There are there types of statements and three types of statements alone, which you can make by wearing dad shoes as an alternative person who still boasts signs of a rebellious nature: 1) I’m an obscenely hot person and the obnoxious design of this shoe only serves to highlight my unmatched perfection; 2) I’m actively engaging in sports and have the matching outfit and context to prove it; 3) I have fucking given up.
I know they’re comfortable, but unless you have a genuine medical condition bounding you to them, I promise there’s more to life than comfort, and that more is bloody self-respect.
Ditch the fucking atrocious shoes and buy something that looks a little more put together, like a few pairs of Vans (you can go for leather or suede if you’re feeling fancy), because they’re more comfortable than Converse and therefore a decent compromise. They’re literally comfortable enough to walk half a marathon every day in (I know that through actual experience, because I hate driving and don’t any longer own a vehicle), yet they look decent. If you don’t like Vans, there are lots of other decent options out there. Don’t pretend you don’t know what I’m talking about. When it comes to shoes, if Kurt Cobain or whomever you still have a framed poster of in your house wouldn’t fucking touch that with a pole, don’t wear it.

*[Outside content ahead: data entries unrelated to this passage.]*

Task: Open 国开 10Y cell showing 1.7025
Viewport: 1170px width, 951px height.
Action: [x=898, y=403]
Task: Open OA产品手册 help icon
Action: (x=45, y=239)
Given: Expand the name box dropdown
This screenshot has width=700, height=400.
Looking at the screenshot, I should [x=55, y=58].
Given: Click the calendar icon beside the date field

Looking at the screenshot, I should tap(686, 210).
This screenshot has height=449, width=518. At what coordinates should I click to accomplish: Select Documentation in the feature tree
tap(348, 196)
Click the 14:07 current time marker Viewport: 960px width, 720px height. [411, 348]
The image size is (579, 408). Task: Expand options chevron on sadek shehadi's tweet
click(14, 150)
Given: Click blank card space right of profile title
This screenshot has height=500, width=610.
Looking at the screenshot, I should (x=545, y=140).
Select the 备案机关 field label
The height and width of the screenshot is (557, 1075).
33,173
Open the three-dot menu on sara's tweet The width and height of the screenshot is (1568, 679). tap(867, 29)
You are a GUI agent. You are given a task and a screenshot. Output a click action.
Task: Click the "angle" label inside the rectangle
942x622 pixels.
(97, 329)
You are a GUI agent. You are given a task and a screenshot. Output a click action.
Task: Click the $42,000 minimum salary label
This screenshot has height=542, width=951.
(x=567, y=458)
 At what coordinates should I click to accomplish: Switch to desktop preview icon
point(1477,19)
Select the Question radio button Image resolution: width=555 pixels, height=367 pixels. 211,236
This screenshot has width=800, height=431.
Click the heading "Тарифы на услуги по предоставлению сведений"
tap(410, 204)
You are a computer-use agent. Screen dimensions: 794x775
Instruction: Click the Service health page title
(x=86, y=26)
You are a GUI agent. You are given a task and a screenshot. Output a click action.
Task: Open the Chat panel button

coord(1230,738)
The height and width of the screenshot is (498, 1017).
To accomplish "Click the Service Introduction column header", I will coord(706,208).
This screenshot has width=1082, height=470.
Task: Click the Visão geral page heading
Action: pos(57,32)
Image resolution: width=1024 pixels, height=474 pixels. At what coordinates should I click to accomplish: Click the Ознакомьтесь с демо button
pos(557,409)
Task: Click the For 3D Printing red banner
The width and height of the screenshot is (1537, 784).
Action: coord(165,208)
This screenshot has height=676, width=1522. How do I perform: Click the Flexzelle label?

- Wear some bloody decent pants, unless you’re literally Steve Irwin, ferociously hot accent included.
Listen. If I can war through an entire summer in ankle-length Levi’s Mile High Super Skinny jeans because I’ve got an autoimmune skin condition that dramatically flares up with sun exposure, then you too can suffer through decent pants. I don’t care who you are, if you’re an otherwise alternative-presenting individual, the cargo shorts have got to fucking burn. They make almost anyone look like a dork. Unless you wrestle alligators for a living (see above), please, stop.
- AirPods and a random Exploited/doom metal band t-shirt is a really confusing look.
If you look any at all alternative, just buy a pair of headphones with some decent power to impress. All of punk sounds like it was recorded in a ditch anyway, you have to at least give it a damn chance here. There’s no such thing as conversational-volume fucking goth. When it comes to alternative genres, you’re either listening to the shit or you’re not. Get a pair of headphones that bloody show you’re committed.
- Tailor your corporate/event looks to your own personality.
I’m not saying you shouldn’t honour the event by dressing appropriately, because you should. But you’d be surprised at how much more successful you’ll be with your looks when you’re bending the rules ever so slightly, rather than wearing something you feel perpetually out of place in. Subtly modifying or accessorising formal pieces to allow room for your personality also serves to add memorability to your overall persona, which I’ve found immensely helpful in my career throughout the years: if I’ve met you at an event and I have a clear visual marker, I’m more likely to remember who the fuck you were among the 59 various businesspeople I’ve met within the last 20 minutes. If you’re an introvert, this kind of thing doubles as conversation starter.
What’s not a good look is the alternative dude with the off-beat hair and at least one piercing, wearing a perfectly regular suit without a single fraction of added personality. It’s not a good look, simply because the wearer almost never looks comfortable wearing it. They look stiff, out of place, and dying to go home and fucking put on some cargo shorts.
If you’ve made it this far, then you may or may not be suspecting that this isn’t, in fact, about the looks. This never was about the looks. This is about giving up on your fucking dreams.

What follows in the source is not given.